[Problem requirements]
In the material below, which lines hold the word "will"? Pick each one out.

....................

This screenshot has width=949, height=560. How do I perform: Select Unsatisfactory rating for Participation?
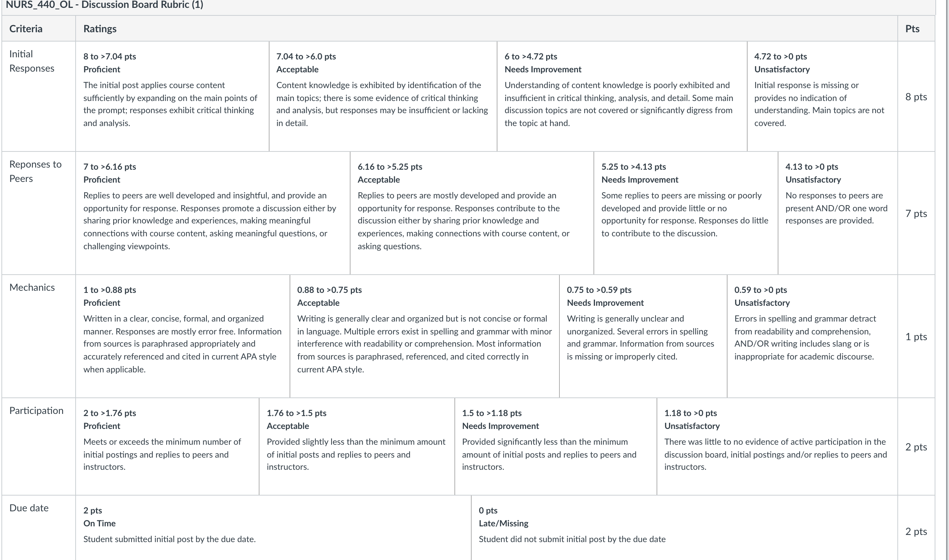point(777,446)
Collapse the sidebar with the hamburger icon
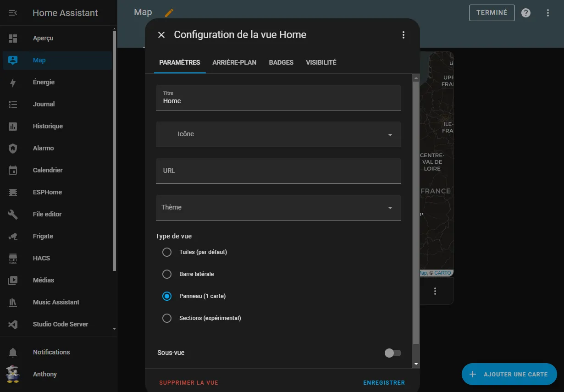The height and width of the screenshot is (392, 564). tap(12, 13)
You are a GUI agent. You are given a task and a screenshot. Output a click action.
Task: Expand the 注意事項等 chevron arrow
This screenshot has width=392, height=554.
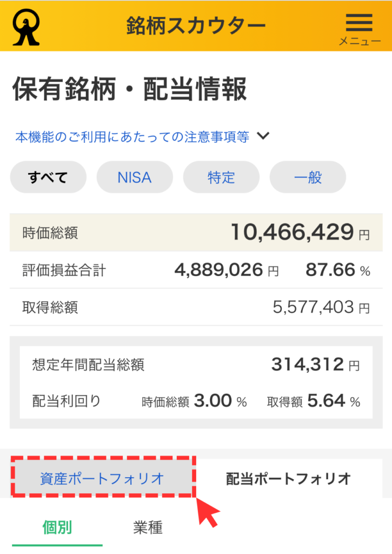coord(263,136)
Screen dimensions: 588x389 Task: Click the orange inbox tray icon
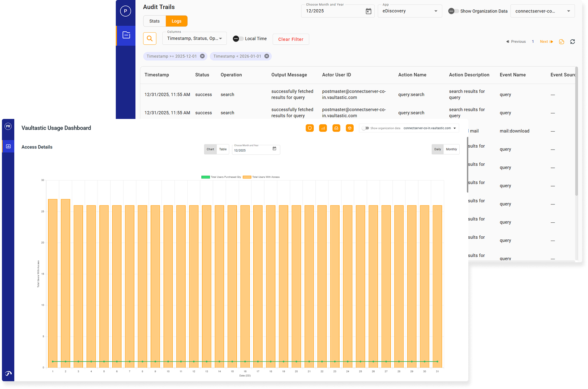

....................

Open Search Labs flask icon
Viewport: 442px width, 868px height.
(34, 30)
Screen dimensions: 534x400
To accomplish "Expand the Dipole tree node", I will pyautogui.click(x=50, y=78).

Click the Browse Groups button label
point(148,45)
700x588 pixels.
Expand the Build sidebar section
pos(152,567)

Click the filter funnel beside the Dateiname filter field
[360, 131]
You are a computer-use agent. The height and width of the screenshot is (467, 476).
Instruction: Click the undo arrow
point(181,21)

....................

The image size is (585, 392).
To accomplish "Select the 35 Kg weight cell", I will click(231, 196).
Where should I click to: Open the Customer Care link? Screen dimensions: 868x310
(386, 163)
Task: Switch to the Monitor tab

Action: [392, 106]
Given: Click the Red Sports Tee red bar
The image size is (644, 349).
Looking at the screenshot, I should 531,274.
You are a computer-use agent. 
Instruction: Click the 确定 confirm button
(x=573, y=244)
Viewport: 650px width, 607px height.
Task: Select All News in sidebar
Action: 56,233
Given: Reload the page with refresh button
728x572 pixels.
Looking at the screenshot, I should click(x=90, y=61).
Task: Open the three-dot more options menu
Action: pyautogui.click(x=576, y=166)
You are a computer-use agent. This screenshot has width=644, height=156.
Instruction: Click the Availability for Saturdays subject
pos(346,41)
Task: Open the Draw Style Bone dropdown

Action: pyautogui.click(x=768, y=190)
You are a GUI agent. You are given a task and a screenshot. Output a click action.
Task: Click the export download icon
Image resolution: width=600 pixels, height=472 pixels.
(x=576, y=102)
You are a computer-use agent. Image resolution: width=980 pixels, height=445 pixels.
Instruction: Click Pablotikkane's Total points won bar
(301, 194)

....................

[Output below]
To accomplish "Expand the Dipole tree node", I will pyautogui.click(x=50, y=78).
To accomplish "Select the 35 Kg weight cell", I will click(231, 196).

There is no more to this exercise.